Ancora una volta Hans Küng fa discutere. Questa volta è la sua posizione su un tema centrale e delicato come l'eutanasia, espresso nel saggio Morire felici? (Rizzoli) uscito in questi giorni, a portare turbamento soprattutto nel dibattito all'interno del mondo cattolico. Perché Küng rivendica, come ha sempre fatto, il suo essere cristiano e cattolico. Non c'è alcun arretramento della sua fede. Nessuna conversione all'incontrario.

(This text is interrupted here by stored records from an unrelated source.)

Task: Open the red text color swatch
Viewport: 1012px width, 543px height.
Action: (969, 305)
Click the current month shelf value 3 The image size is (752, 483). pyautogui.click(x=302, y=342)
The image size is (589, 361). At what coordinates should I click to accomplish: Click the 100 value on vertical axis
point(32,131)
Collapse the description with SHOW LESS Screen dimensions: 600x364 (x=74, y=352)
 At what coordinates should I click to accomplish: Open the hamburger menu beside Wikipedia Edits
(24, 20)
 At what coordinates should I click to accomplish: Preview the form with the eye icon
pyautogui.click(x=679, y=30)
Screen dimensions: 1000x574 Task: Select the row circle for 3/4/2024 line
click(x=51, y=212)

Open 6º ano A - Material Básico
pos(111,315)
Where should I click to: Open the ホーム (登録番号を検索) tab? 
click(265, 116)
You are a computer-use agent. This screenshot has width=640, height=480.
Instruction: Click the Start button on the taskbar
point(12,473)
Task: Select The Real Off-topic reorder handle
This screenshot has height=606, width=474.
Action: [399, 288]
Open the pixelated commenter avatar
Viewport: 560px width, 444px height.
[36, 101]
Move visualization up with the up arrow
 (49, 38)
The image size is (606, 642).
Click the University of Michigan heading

Non solo: il teologo dichiara anche che continua «a professare la prima delle quattro "norme immutabili" dell'etica mondiale, quella sul "dovere di una cultura del rispetto per ogni vita"». Küng cioè ribadisce il dogma della sacralità della persona e della vita, un caposaldo della cultura cattolica. Eppure, o, per meglio dire, proprio alla luce di questa fede nella vita, egli sostiene il diritto di ogni persona «scegliere con la mia responsabilità quando e come morire. Se mi venisse concesso, vorrei spegnermi in modo consapevole e dire addio ai miei cari con dignità». Questo è il senso originario della parola greca euthanasia - morte bella, giusta - storpiato dal nazismo, ricorda. Infine, un tale atteggiamento sulla fine della vita «si fonda in ultima analisi sulla speranza di una vita eterna».
Il teologo ricorda come sia giunto a questa convinzione in seguito a una riflessione cominciata decenni fa e anche ad alcuni eventi biografici: la morte del fratello Georg a causa di un tumore al cervello e quella, più recente, dell'amico e collega Walter Jens, dopo che era stato ridotto a una condizione vegetativa: «Queste esperienze hanno rafforzato la mia convinzione: non voglio morire così!».
Così concepita - è convinto Hans Küng - l'eutanasia «non ha nulla a che vedere con un "auto-assassinio" arbitrario ed empio, pianificato per provocare l'autorità ecclesiastica» (il riferimento è ad alcune accuse che gli sono state rivolte).
Anche la visione dell'inizio e della fine della vita umana si trovano al centro di un mutamento epocale, ricorda il teologo. La sua apertura a una possibile "morte consapevole" è in grado di interpretare in maniera più profonda e giusta il valore della sacralità della persona?